Even though Republican presidents have appointed 14 of the last 18 justices, progressive causes have faced decent odds of prevailing at the Supreme Court for nearly a generation. Moderate Republican nominees such as Anthony Kennedy and Sandra Day O’Connor often swung to the left, while David Souter and John Paul Stevens became fixtures of the Court’s liberal bloc. With Justice Kennedy’s retirement, that string of luck may soon come to an end. Faced with this paradigm shift, progressives are coalescing around two responses.
In the short term, Democrats should use any means necessary to prevent President Trump from appointing a conservative replacement. However, if that strategy fails, Democrats should increase the size of the Supreme Court when they regain power. For very different reasons, neither of those approaches is likely to succeed. First, Democrats lack the parliamentary power to stop the process, unless they can persuade their entire caucus, as well as several moderate Republicans, to withhold their advice and consent. Second, Court expansion, without limits, would trigger a downward spiral that irreparably alters how our polity views the judiciary. A better path forward would be to reduce the significance of each nominee, while taking account of why the Court has become so important.

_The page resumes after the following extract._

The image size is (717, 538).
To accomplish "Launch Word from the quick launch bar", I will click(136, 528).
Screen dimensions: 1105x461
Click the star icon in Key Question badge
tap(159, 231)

Under our Constitution, the president cannot appoint justices to the Supreme Court unilaterally. Rather, the Senate must provide its “advice and consent.” This two-step process, grounded in the separation of powers, was designed to be inherently political: The president and the Senate will often have different prerogatives. As the Supreme Court assumed its role as the final arbiter of society’s most pressing social issues, it is unsurprising that the stakes of this political process continued to escalate. In 2014 — long before Merrick Garland became a household name — I predicted that if a vacancy on the Supreme Court arose when the presidency and Senate were controlled by different parties, the seat would likely remain vacant for an extended period of time. And that is precisely what happened after Justice Scalia’s death.
Two years later, Justice Kennedy, for reasons about which we can only speculate, timed his retirement for when Republicans hold a 51–49 majority in the Senate. Had he retired after the midterms and control of the Senate switched, the new Democratic majority would have followed the Garland playbook and kept the seat open for two or possibly six years. (In November 2016, President Obama’s former White House counsel acknowledged that, had the tables been turned, she would have recommended the same approach that Mitch McConnell took.)

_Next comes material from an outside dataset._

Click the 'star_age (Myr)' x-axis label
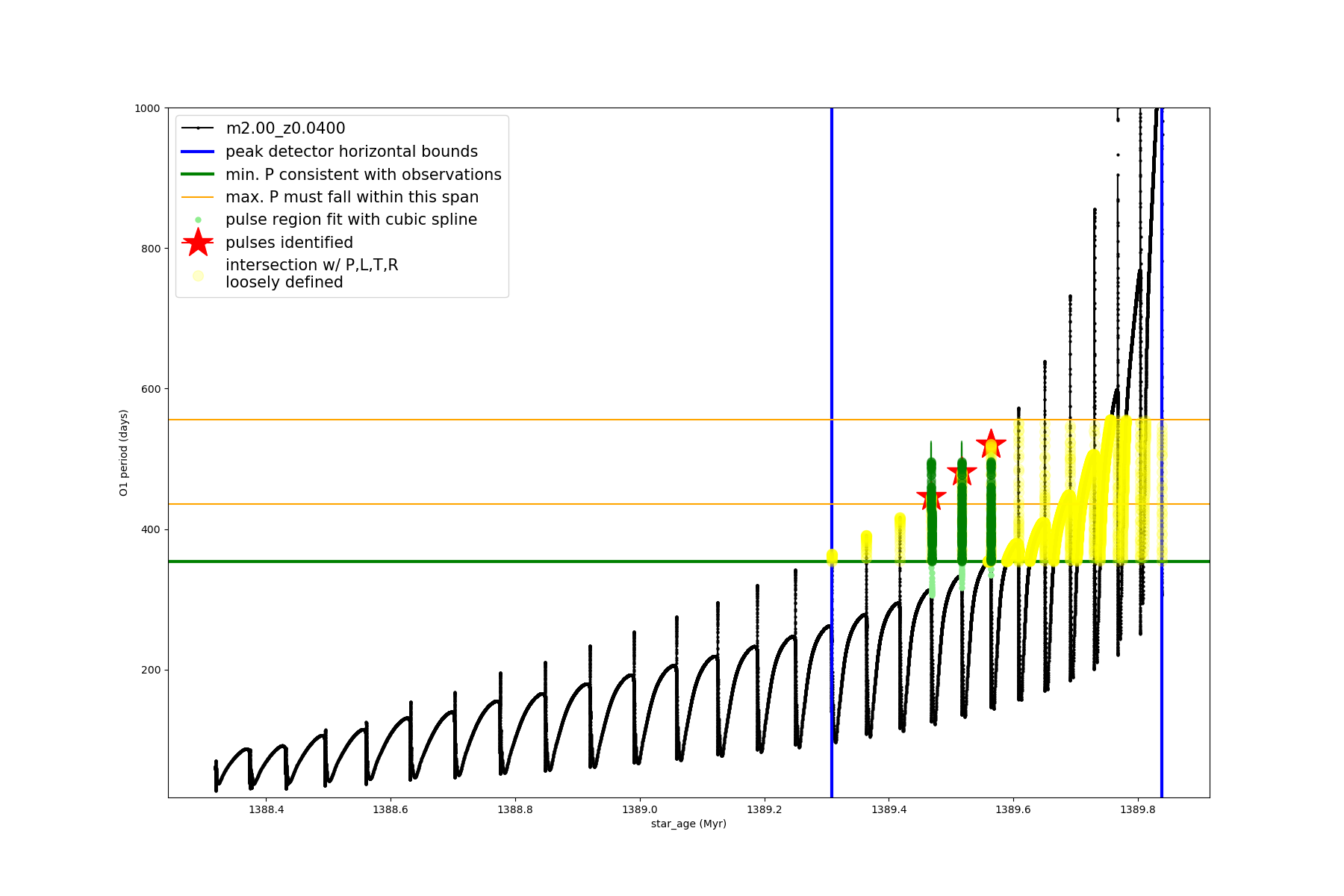Viewport: 1344px width, 896px height. click(x=688, y=824)
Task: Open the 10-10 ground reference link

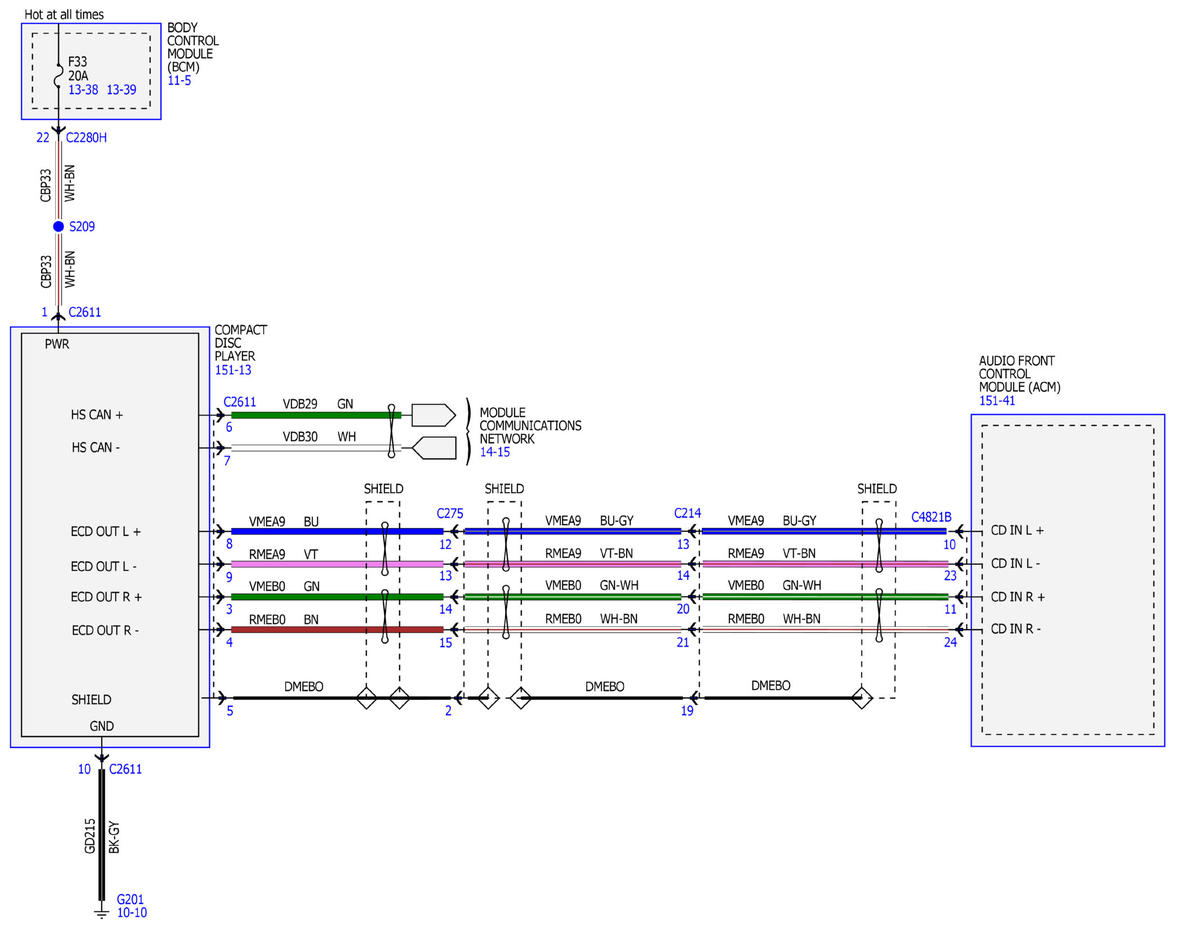Action: click(132, 912)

The path to blocking President Trump’s next nominee is remarkably simple, but politically unfeasible: all of the Democrats and two moderate Republicans must vote no. Indeed, by following the process laid out in the Constitution — denying the president a majority vote — all threats of Court-packing can be averted. But unless something goes horribly awry, that is not going to happen. President Trump’s next nominee will likely be confirmed with roughly the same number of votes Justice Gorsuch received: 54.

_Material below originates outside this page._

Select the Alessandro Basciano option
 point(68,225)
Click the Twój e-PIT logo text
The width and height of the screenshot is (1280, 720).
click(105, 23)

Short of voting down the nominee, Senate Democrats could engage in higher-stakes resistance. For example, they could require a quorum call to transact business, thereby forcing Senate Republicans to waste time on the Senate floor rather than on the campaign trail. Or they could refuse certain courtesies that lubricate parliamentary logjams, forcing the Senate to grind to a halt. But again, unless a majority of senators would support those proposals, they are all non-starters. And if a majority of senators support those proposals, they can also vote “no” on President Trump’s nominee. In other words, if there is no majority to vote the nominee down, there is also no majority to engage in these resistance tactics. This simple math renders such short-term plans even more impracticable. As a result, sights have been set on 2020, and beyond.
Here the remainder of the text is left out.